Copy out exactly the lines below that run from the one holding "Sitemap (329, 2534)" to the one holding "Media (327, 2520)", keeping both of those lines and no others.
──────── Material to process ────────
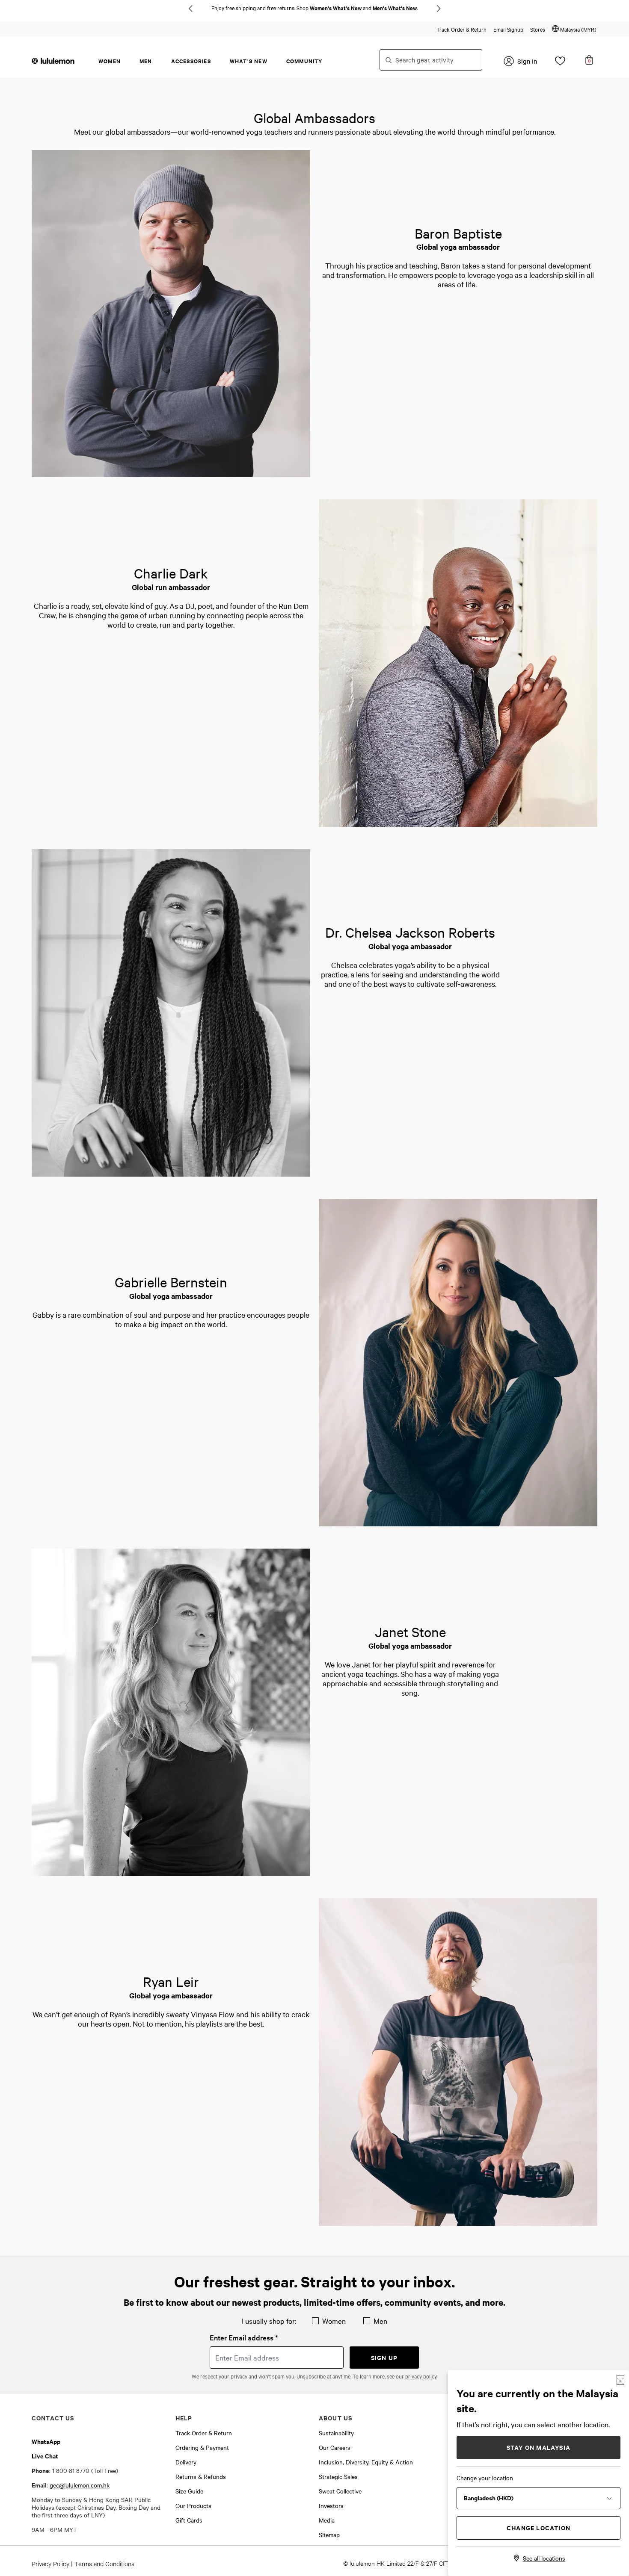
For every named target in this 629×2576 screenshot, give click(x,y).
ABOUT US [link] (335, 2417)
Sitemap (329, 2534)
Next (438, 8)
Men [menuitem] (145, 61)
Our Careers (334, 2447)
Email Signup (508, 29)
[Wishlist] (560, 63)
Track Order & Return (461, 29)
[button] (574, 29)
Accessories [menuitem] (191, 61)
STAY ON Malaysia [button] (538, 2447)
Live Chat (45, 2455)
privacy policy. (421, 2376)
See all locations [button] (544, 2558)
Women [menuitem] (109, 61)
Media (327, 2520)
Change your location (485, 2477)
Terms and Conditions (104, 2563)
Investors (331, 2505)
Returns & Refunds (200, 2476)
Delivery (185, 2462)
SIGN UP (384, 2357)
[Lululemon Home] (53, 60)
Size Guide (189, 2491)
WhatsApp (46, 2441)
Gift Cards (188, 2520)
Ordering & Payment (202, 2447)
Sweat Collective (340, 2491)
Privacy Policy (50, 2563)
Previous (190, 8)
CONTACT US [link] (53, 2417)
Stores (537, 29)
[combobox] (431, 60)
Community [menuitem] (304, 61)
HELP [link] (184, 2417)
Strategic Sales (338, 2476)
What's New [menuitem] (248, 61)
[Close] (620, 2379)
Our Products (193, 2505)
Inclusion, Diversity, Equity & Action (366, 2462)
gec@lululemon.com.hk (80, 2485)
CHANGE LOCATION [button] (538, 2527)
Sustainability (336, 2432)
────────
──────── Material to process ────────
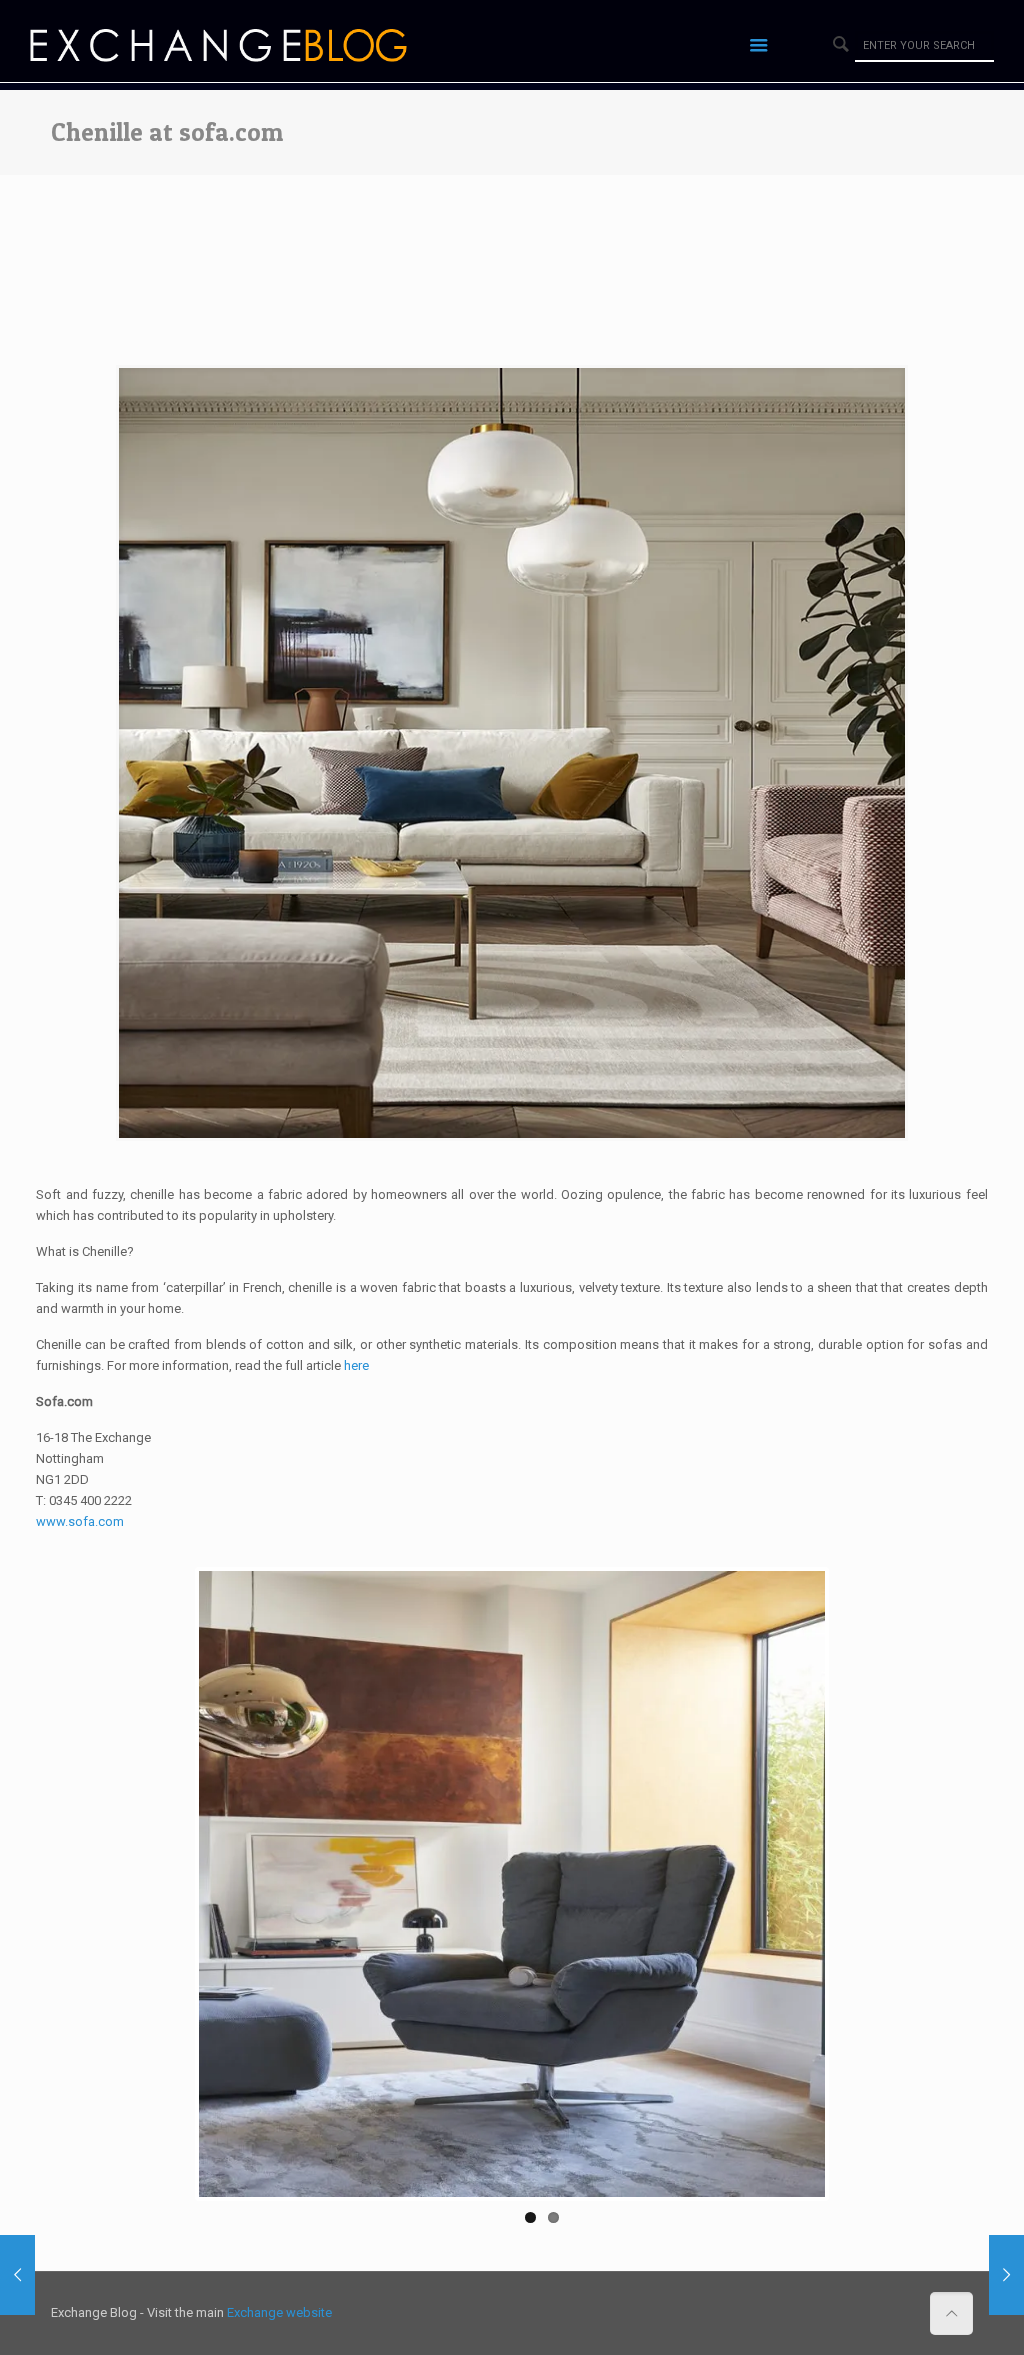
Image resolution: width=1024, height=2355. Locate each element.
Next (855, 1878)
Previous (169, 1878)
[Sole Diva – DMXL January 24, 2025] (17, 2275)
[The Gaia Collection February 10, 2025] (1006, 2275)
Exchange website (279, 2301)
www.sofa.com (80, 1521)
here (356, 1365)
────────
▶ [Task response]:
Sitemap (329, 2534)
Next (438, 8)
Men [menuitem] (145, 61)
Our Careers (334, 2447)
Email Signup (508, 29)
[Wishlist] (560, 63)
Track Order & Return (461, 29)
[button] (574, 29)
Accessories [menuitem] (191, 61)
STAY ON Malaysia [button] (538, 2447)
Live Chat (45, 2455)
privacy policy. (421, 2376)
See all locations [button] (544, 2558)
Women [menuitem] (109, 61)
Media (327, 2520)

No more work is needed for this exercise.